*DATASET ENTRIES*.
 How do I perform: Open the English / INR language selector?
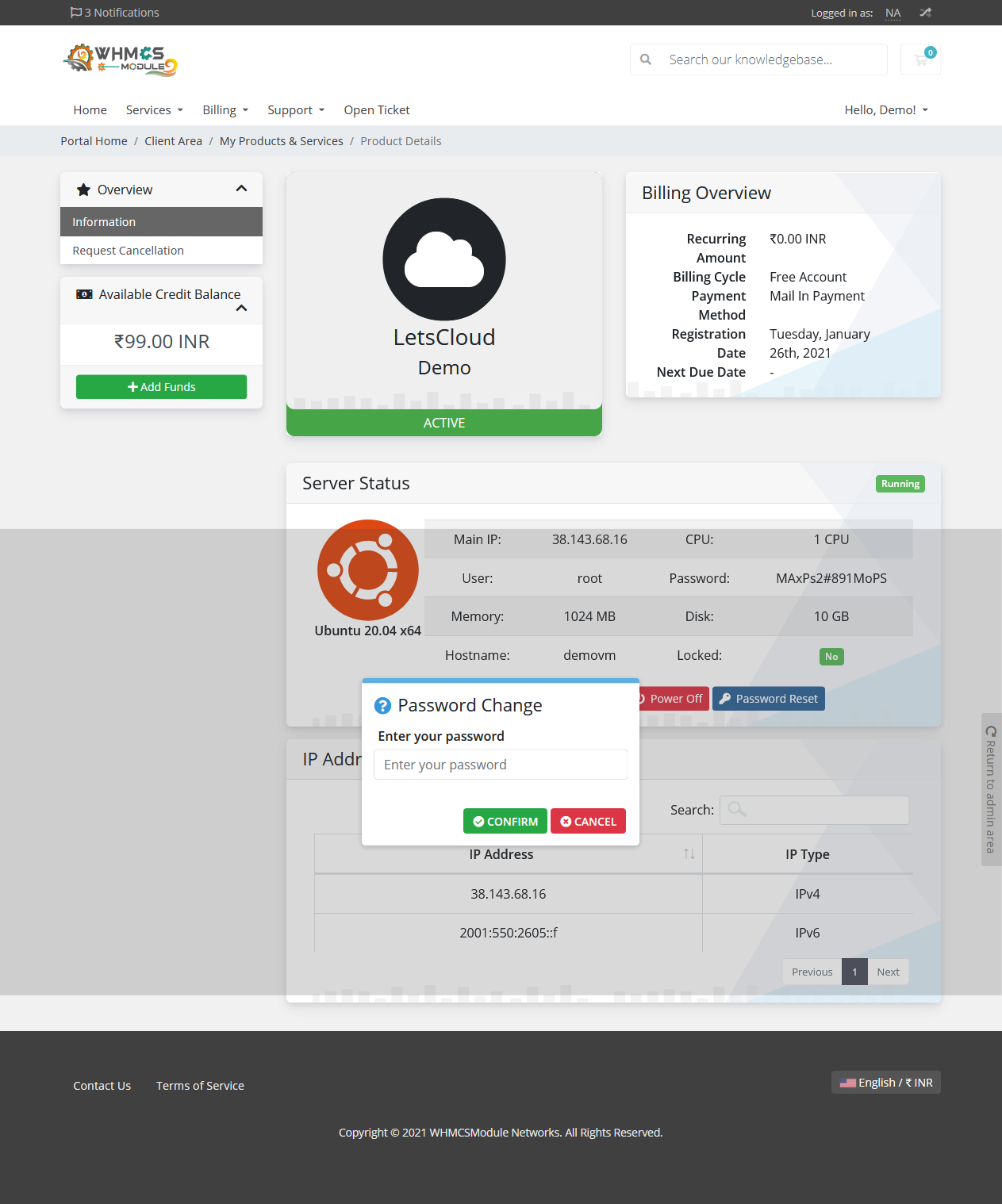point(886,1083)
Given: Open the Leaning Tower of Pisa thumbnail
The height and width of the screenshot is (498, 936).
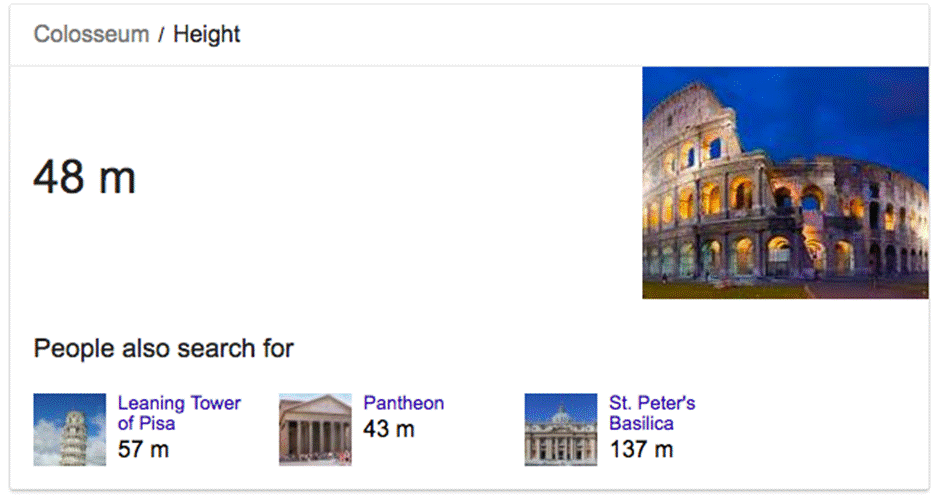Looking at the screenshot, I should click(x=69, y=429).
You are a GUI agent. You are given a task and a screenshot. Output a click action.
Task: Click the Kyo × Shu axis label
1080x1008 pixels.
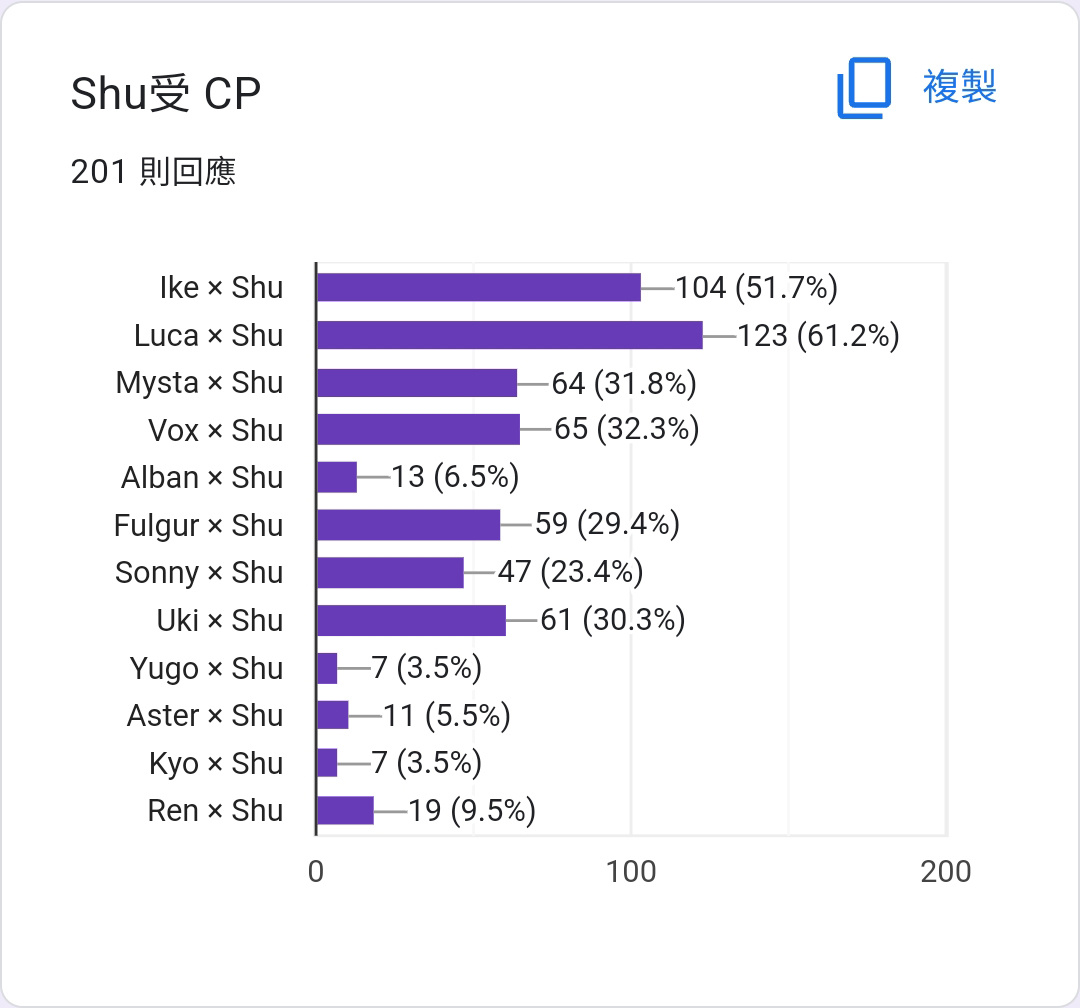(216, 763)
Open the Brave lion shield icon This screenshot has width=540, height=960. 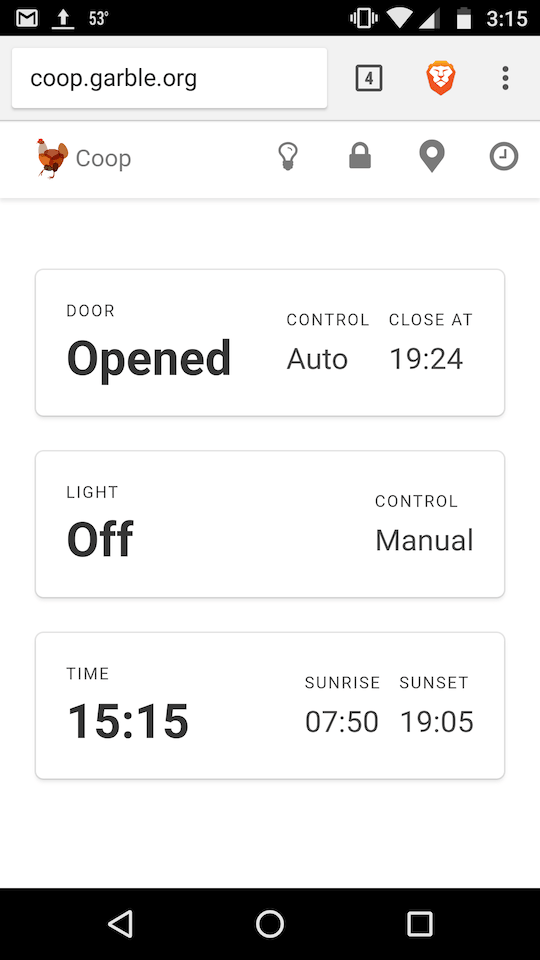441,78
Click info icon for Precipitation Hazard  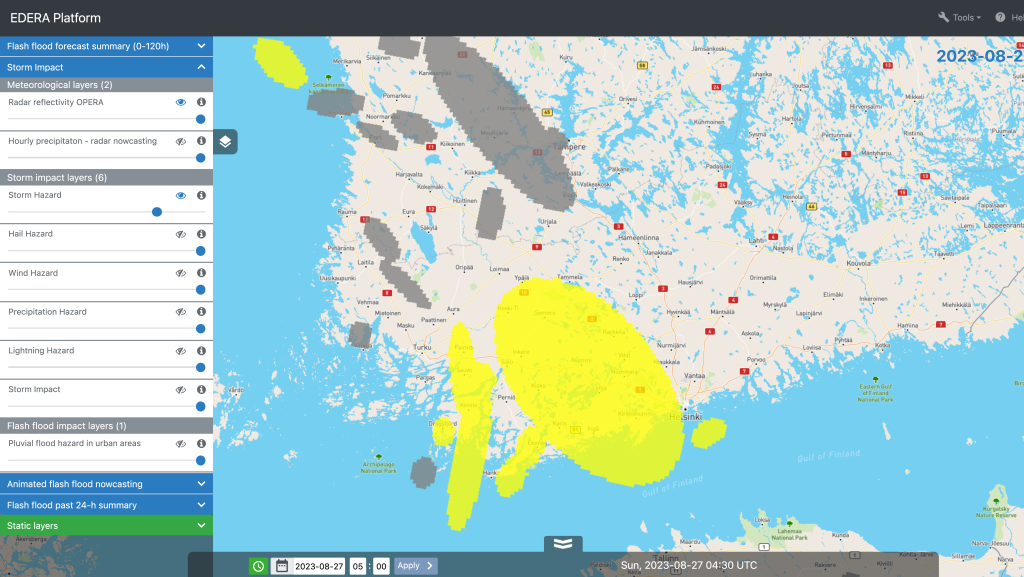(201, 312)
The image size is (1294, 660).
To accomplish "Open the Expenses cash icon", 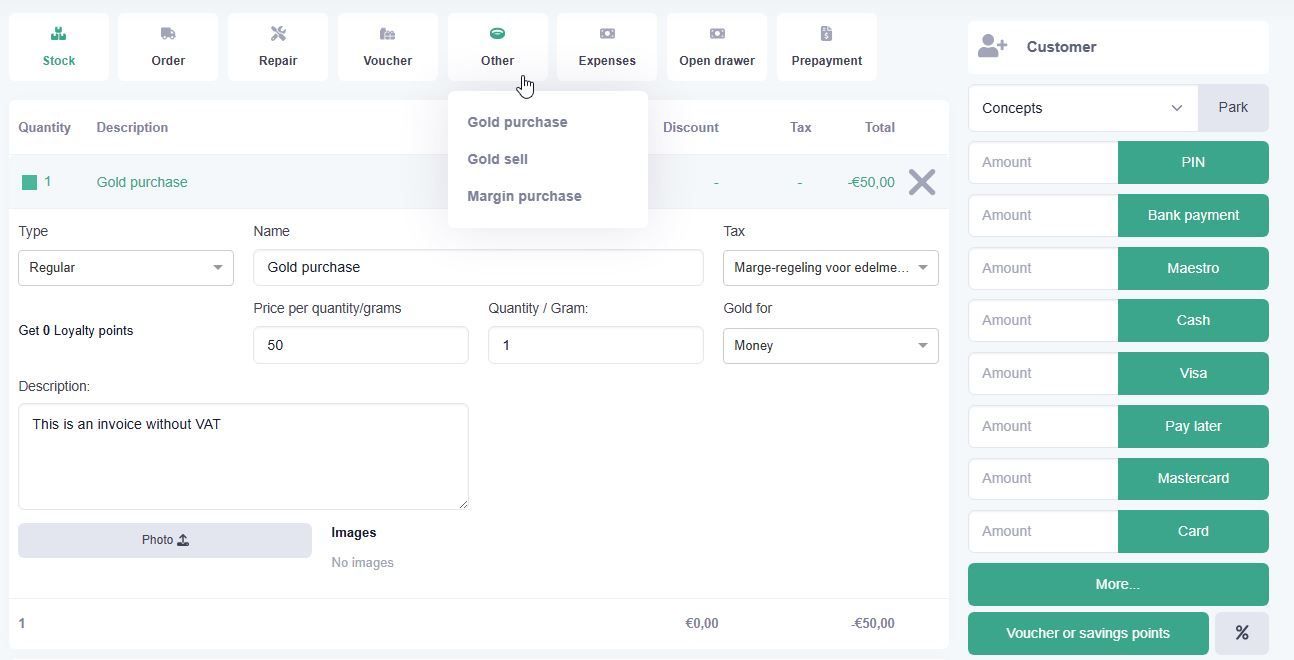I will pos(607,34).
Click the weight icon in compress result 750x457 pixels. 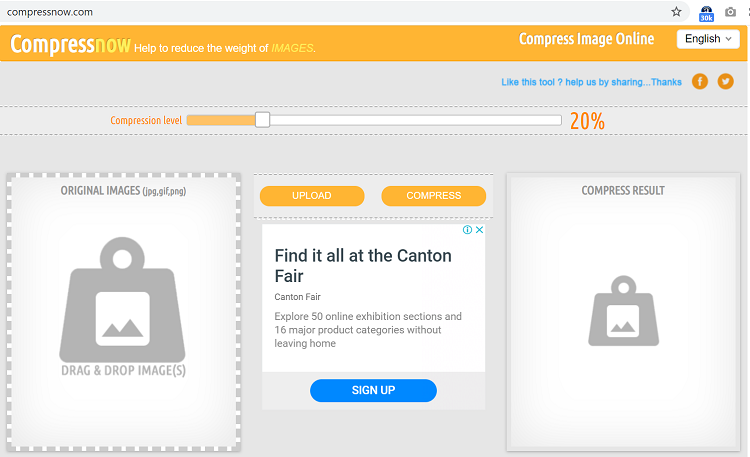coord(623,311)
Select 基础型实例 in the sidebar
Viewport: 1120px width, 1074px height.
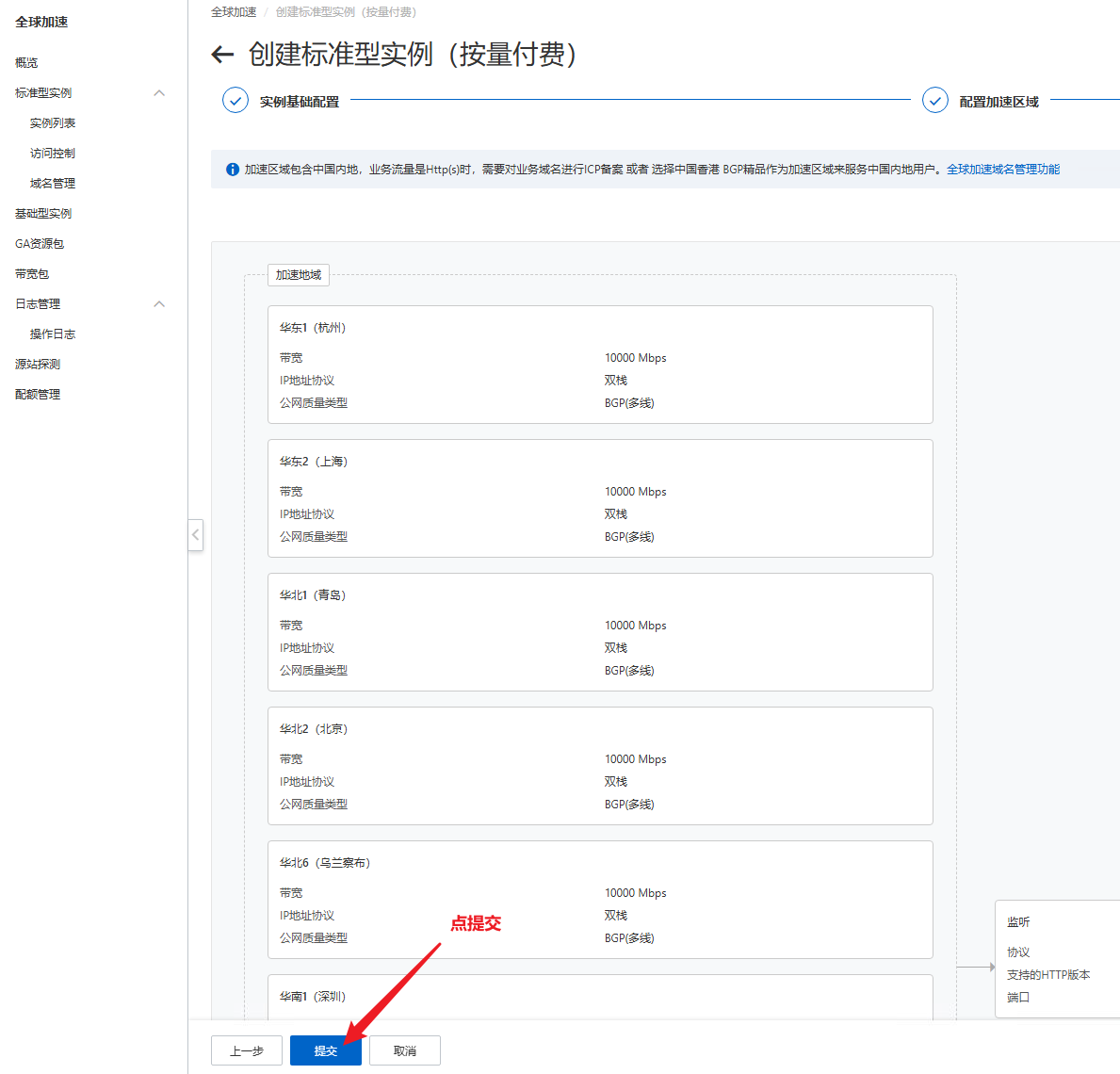pos(43,214)
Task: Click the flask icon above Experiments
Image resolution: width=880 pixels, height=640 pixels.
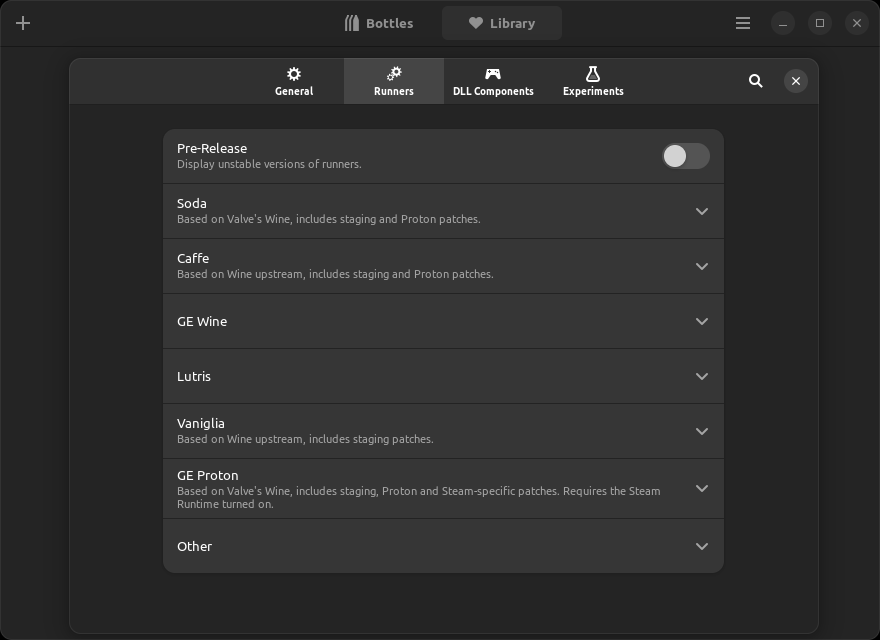Action: (x=593, y=73)
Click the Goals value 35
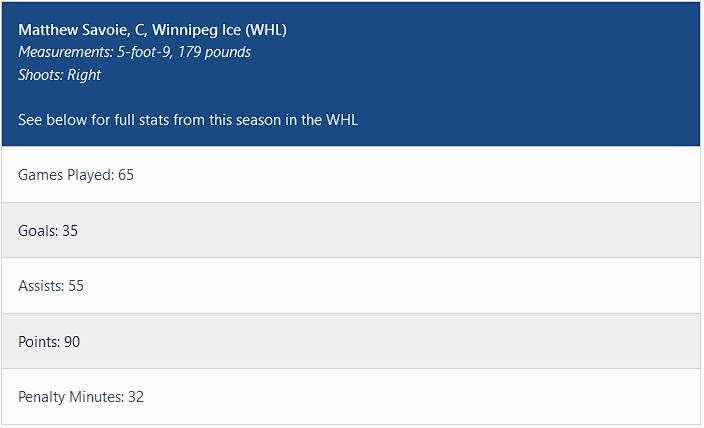Image resolution: width=704 pixels, height=428 pixels. tap(70, 231)
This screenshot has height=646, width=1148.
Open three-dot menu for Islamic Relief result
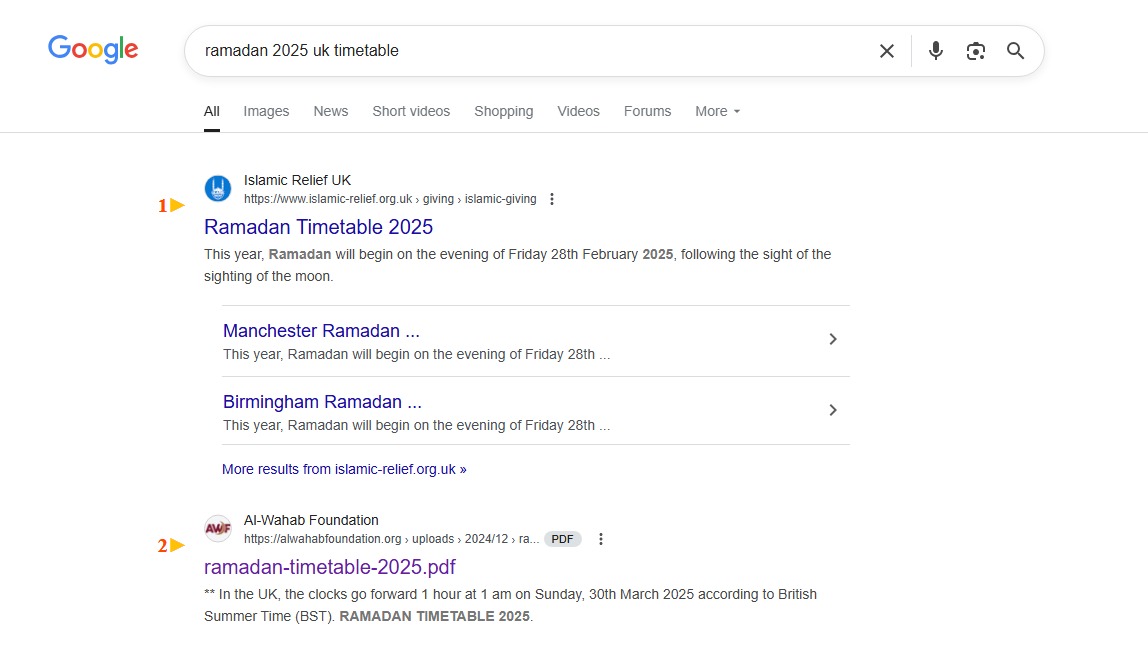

*WHAT TO PRODUCE*. Transcribe exactly the lines above, running from the one that contains "Task: Click the flask icon above Experiments" through the final line of the listing, and skip every picture.

*SOLUTION TO THIS PROBLEM*.
Task: Click the flask icon above Experiments
Image resolution: width=880 pixels, height=640 pixels.
Action: (x=593, y=73)
Click the Goals value 35
Image resolution: width=704 pixels, height=428 pixels. tap(70, 231)
This screenshot has height=646, width=1148.
Open three-dot menu for Islamic Relief result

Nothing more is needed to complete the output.